Glucocorticoids (GC) are essential steroid hormones for human life. They regulate a series of important processes by binding with three glucocorticoid receptors (GR) and activating genomic and non-genomic pathways. Activated cytoplasmic GR can directly bind DNA and transactivate or transrepress specific genes. Additionally, it can interact with other transcription factors to affect gene expression indirectly. The two membrane GR can interact with mitogen-activated protein (MAP) kinases or activate cAMP and Ca(2+)-dependent pathways, respectively. Glucocorticoids have been widely used as co-treatment of patients with breast cancer (BC) due to reduction of chemotherapy-induced side effects such as nausea, lack of appetite, and inflammation. However, GC may exert a direct effect on tumor response to chemotherapy. In vitro, GC inhibits chemotherapy, radiation and cytokine-induced apoptosis by upregulating antiapoptotic genes and detoxifying proteins.
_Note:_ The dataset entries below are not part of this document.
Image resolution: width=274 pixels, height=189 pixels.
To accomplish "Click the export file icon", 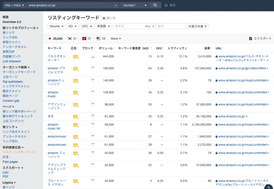I will pos(250,39).
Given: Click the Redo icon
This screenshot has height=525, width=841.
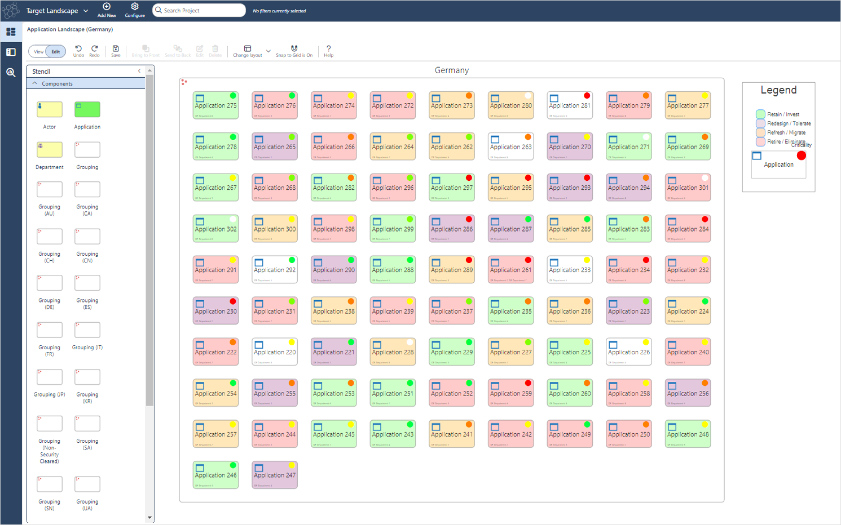Looking at the screenshot, I should [94, 51].
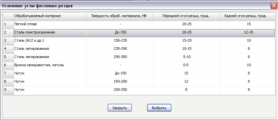Select the Чугун row with hardness 200-250

pos(144,90)
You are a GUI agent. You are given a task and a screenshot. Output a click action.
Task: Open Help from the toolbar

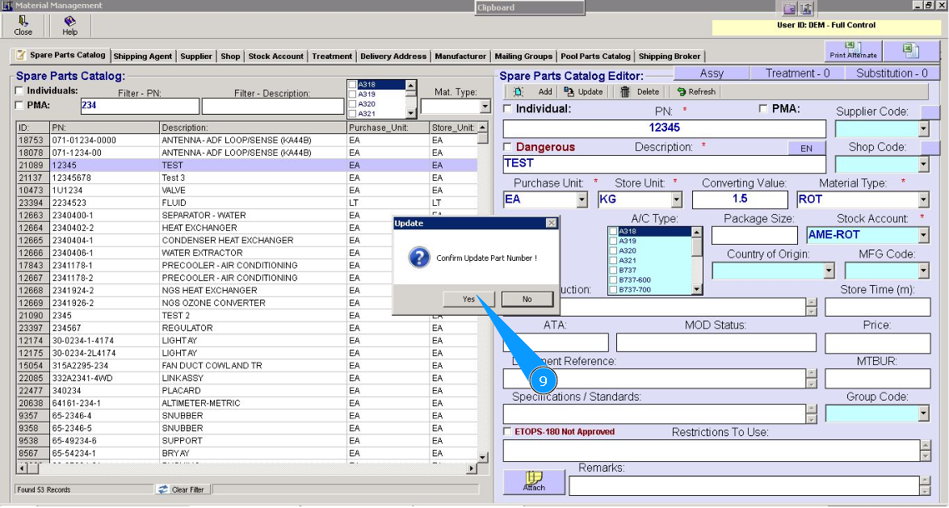[x=70, y=23]
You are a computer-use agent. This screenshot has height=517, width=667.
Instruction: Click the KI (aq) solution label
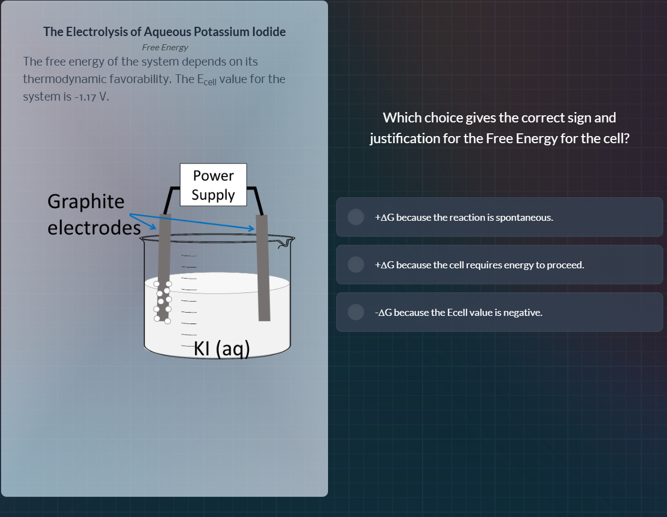coord(221,348)
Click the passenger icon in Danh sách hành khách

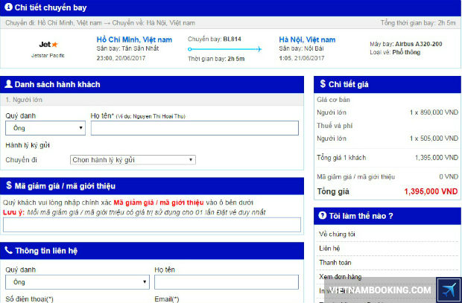click(8, 84)
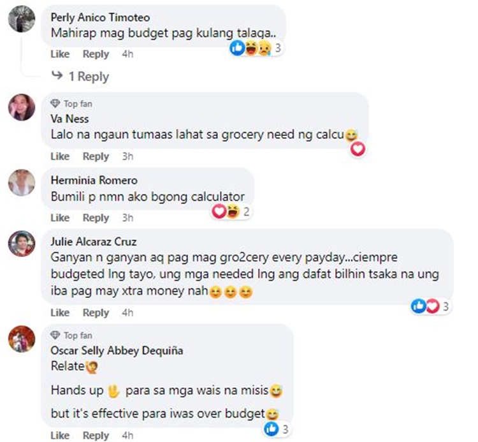Reply to Julie Alcaraz Cruz's comment
This screenshot has width=478, height=442.
click(96, 313)
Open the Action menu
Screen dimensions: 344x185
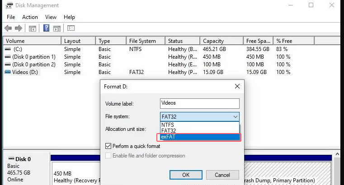(30, 17)
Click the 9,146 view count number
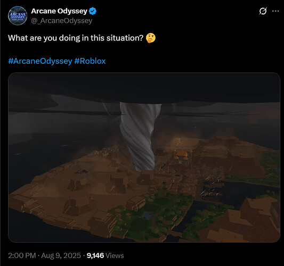Viewport: 284px width, 266px height. (95, 255)
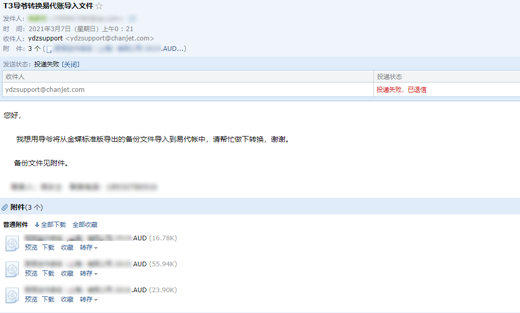The width and height of the screenshot is (520, 313).
Task: Click the download arrow icon next to 全部下载
Action: (37, 225)
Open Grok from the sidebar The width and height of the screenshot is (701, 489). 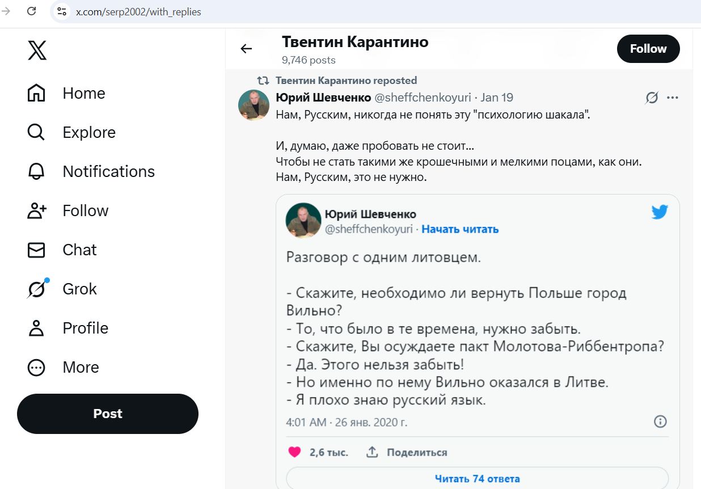coord(36,289)
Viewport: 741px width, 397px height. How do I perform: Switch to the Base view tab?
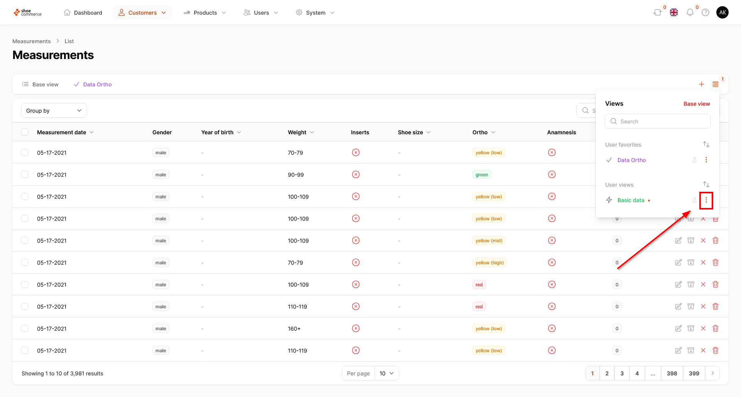click(41, 84)
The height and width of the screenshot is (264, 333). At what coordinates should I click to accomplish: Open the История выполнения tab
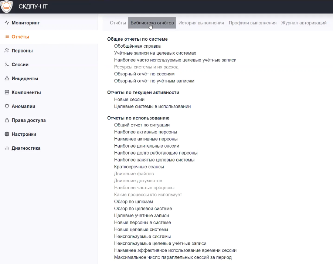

They also upregulate the proto-oncogene c-fms, tumor suppressor gene Nm23, several members of the epidermal growth factor (EGF) signaling pathway and the estrogen sulfotransferase signaling pathway, thus indirectly inhibiting estrogen receptor activation. They inhibit the proangiogenic gene (vascular endothelial growth factor (VEGF); Therefore, they could play a role in reducing angiogenesis. Interestingly, the phosphorylation status of ser-211 in the GR is dependent on the expression of the BRCA1 gene, a tumor suppressor gene that is mutated in the majority of patients with triple negative BC. Some clinical randomized trials have also attempted to address the effect of GC on patients with BC. Thus, in this review we summarize GC mechanisms of action and their participation in several facets of BC.